What I will say: I'm still a CTO. I'm still leading technical strategy. The scope has changed, and I'm working with a smaller, sharper group of people on things I actually care about, but the role hasn't. I just happen to be writing a lot more code than I have in a decade, and that is the point of this article.
The Shift
About a year ago, I was running e-commerce engineering at CarID. Large teams, enterprise-scale platform, the usual orbit of architecture reviews and vendor evaluations. Over the years I'd pushed hard for modern data tooling through Delta architectures, real-time pipelines, and I'd wave-tested every AI tool that came across my desk. GitHub Copilot, early LLM integrations, various coding assistants. My honest assessment each time was the same: interesting, but I wouldn't let it near a production PR.
Then, around February and March of 2025, something shifted. Not gradually! It felt like someone flipped a switch while I wasn't looking.

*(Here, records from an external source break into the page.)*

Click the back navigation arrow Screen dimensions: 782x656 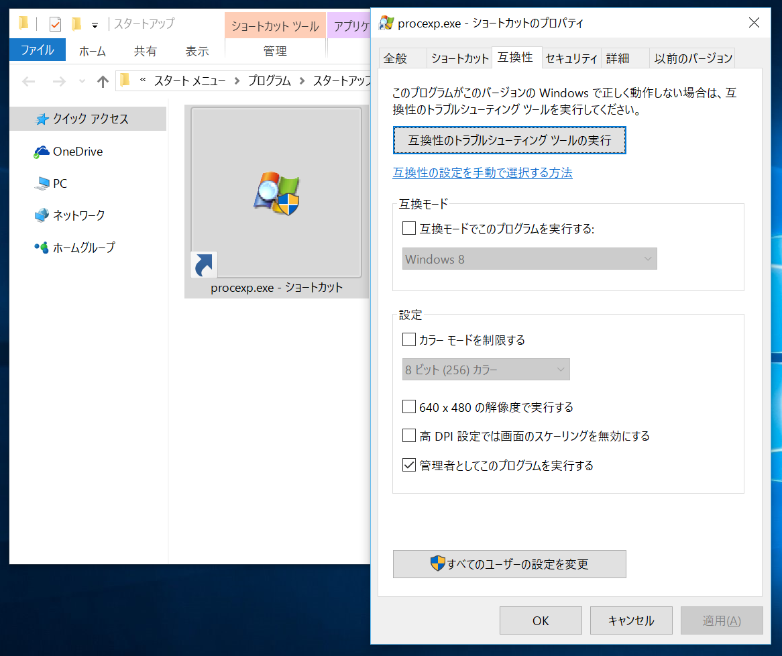pos(28,81)
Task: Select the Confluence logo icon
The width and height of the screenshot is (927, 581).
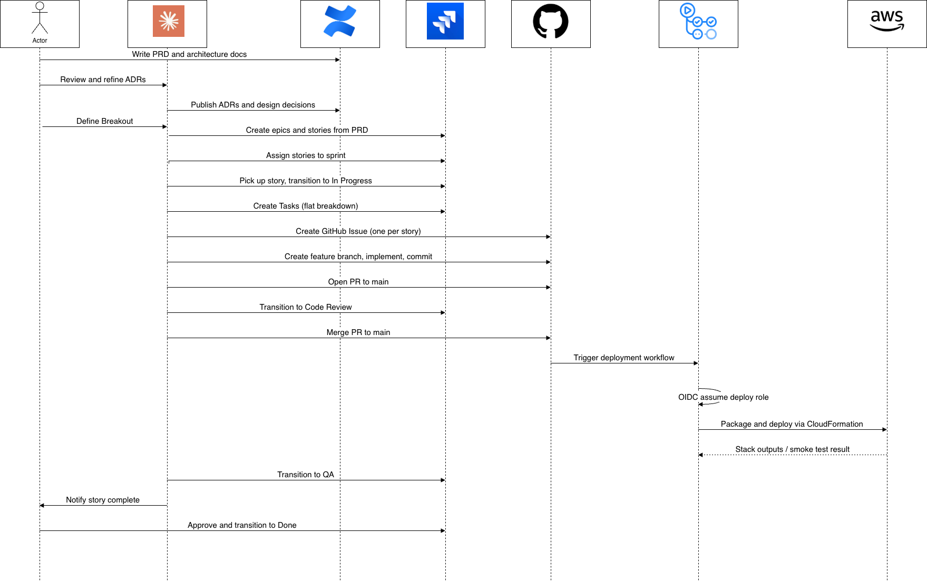Action: click(x=340, y=21)
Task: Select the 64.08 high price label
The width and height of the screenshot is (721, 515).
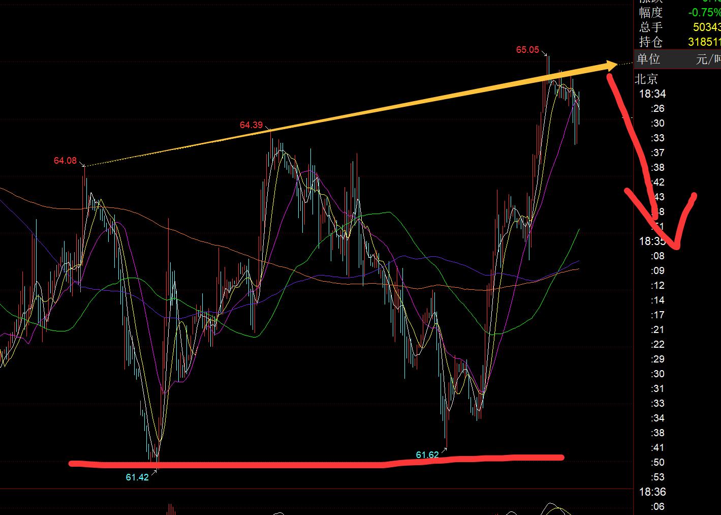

Models got reliable enough to trust with real work. Claude Code shipped and it wasn't a toy or a glorified autocomplete, it was a genuine development partner that could hold context, reason about architecture, and do actual engineering. The ecosystem around it started moving fast, and for the first time in years, I felt like I was watching something I needed to be inside of, not evaluating from a distance.
By mid-April 2025, I left CarID. In my free time, I moved into building AI-powered developer infrastructure, the kind of tooling that makes the difference between AI being a novelty and AI being a force multiplier. I'm still leading and setting technical direction, making architecture decisions, building systems but I'm also deeper in the work itself than I've been since the early days of my career.
And I am very willing to get my hands dirty.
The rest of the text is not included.